Pick out and copy every line of the records containing the string "plus". Case counts.

Material to process:
================

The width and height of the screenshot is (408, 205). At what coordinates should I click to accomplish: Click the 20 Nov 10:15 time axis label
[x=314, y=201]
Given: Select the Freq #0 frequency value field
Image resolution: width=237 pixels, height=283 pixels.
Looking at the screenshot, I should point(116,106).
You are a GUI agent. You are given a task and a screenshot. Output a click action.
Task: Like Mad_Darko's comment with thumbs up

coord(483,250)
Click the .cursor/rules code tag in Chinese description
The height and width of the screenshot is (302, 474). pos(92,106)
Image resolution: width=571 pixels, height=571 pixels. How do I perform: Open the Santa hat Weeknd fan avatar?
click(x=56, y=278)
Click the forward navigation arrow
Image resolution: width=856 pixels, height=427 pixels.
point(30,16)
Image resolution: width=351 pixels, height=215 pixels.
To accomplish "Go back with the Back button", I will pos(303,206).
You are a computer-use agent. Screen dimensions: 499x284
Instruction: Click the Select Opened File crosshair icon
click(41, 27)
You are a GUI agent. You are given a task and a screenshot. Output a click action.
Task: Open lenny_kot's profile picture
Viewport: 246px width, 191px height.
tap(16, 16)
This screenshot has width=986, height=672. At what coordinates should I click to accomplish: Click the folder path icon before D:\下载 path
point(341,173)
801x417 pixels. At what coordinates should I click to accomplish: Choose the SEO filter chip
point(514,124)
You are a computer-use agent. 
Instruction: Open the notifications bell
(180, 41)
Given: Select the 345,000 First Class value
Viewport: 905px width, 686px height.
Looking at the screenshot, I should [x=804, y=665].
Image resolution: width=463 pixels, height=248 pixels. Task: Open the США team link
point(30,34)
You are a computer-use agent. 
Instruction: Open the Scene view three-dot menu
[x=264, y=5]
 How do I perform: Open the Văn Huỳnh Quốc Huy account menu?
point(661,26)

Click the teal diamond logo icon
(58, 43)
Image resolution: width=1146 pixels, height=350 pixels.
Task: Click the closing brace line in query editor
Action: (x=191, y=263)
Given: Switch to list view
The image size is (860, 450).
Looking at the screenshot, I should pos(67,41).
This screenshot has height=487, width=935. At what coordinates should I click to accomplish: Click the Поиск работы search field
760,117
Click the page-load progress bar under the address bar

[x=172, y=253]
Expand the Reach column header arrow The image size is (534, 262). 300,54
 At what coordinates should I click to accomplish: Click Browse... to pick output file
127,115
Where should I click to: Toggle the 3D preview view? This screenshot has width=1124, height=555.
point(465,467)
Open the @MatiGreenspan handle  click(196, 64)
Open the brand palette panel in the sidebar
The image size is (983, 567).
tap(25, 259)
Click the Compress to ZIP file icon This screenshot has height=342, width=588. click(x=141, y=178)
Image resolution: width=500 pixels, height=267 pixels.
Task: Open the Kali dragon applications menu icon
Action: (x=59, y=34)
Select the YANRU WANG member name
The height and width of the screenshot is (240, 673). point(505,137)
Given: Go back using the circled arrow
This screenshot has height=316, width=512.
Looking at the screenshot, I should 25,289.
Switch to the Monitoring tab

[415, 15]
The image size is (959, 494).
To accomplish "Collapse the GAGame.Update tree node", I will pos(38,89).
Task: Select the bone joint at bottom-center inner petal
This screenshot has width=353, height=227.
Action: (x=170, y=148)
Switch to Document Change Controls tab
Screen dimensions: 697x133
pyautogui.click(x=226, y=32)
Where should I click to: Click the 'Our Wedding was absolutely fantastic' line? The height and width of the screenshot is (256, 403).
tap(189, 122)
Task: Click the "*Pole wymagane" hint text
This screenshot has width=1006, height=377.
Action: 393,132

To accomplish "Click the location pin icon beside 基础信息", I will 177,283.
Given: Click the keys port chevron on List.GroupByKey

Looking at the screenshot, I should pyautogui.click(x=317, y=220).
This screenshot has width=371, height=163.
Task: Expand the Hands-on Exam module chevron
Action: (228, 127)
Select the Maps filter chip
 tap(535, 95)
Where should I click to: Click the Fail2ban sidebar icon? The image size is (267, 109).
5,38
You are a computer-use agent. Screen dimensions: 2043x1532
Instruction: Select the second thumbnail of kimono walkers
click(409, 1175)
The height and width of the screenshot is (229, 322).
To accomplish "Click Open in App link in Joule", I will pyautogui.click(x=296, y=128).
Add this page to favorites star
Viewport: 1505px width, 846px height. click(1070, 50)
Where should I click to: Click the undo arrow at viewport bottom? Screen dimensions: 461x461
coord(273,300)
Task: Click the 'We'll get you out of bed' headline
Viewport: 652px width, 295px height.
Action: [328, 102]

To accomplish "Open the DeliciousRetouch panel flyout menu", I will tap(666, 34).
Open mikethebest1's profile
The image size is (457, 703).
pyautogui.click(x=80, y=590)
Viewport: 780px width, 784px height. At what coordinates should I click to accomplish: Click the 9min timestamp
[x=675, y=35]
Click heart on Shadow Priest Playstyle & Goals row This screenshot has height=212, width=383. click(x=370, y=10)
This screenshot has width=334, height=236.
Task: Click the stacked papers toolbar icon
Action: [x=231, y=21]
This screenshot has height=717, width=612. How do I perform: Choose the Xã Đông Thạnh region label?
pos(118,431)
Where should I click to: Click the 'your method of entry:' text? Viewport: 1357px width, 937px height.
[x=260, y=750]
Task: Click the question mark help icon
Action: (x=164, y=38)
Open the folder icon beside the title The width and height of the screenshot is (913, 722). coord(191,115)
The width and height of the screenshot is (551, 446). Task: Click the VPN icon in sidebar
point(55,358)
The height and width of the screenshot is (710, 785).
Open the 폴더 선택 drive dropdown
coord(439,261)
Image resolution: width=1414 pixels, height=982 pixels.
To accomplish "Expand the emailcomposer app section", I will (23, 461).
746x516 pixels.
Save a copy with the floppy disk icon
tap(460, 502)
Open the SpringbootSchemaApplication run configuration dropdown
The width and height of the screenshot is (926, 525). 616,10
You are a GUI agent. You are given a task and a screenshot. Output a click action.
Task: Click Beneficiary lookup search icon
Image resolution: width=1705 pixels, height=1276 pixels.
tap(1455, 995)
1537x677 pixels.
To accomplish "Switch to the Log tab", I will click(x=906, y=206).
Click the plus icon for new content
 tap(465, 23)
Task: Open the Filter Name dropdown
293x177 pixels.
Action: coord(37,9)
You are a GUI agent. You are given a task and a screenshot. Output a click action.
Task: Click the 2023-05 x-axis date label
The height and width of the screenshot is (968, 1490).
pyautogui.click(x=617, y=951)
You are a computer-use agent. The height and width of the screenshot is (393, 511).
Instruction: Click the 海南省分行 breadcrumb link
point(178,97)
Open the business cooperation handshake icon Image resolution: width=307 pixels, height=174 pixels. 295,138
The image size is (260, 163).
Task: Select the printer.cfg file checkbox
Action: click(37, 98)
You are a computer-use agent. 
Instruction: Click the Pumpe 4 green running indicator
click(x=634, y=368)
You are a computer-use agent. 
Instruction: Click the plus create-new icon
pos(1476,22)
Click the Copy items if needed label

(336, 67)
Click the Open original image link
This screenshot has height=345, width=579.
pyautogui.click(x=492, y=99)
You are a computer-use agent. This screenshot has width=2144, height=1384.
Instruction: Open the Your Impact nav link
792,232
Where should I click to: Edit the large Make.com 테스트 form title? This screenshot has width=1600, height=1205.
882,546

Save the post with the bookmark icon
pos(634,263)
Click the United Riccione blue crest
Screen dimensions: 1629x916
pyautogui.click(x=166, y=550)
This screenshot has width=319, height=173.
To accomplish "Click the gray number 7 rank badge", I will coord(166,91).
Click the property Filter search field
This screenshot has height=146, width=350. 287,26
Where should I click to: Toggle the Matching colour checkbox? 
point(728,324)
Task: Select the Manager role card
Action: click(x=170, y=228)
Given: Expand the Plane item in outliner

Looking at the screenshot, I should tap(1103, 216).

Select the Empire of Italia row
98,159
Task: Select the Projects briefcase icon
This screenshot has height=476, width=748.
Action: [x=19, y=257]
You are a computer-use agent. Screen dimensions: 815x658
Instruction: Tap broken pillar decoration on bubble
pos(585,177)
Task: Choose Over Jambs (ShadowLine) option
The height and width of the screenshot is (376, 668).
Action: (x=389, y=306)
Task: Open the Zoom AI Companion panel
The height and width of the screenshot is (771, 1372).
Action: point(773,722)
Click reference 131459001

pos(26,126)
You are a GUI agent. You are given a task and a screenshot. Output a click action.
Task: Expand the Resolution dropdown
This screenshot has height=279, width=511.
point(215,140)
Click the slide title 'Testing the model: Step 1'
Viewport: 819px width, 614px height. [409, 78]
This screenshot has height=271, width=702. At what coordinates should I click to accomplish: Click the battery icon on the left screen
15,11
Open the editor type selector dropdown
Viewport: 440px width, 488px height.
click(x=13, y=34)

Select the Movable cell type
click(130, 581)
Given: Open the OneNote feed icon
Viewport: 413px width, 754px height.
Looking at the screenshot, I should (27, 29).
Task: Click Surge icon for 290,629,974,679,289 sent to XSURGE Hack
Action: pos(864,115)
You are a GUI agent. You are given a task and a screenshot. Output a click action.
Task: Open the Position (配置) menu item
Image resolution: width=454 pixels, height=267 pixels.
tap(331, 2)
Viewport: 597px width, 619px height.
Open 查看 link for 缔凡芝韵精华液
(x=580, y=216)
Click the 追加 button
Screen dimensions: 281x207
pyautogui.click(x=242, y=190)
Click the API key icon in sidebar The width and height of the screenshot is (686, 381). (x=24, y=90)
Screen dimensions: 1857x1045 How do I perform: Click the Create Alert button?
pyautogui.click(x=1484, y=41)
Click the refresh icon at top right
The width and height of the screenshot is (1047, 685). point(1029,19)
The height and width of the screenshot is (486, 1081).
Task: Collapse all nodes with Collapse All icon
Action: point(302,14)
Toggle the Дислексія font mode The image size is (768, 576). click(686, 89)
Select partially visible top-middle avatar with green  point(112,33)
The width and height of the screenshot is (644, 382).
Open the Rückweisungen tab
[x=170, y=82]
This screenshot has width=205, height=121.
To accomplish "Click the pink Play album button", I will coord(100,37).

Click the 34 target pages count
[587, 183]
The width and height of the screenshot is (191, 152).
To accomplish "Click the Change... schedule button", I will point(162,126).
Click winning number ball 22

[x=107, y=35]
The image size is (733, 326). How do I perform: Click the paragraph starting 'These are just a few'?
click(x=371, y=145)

================

Exercise output:
Click the plus icon for new content
Instruction: Click the plus create-new icon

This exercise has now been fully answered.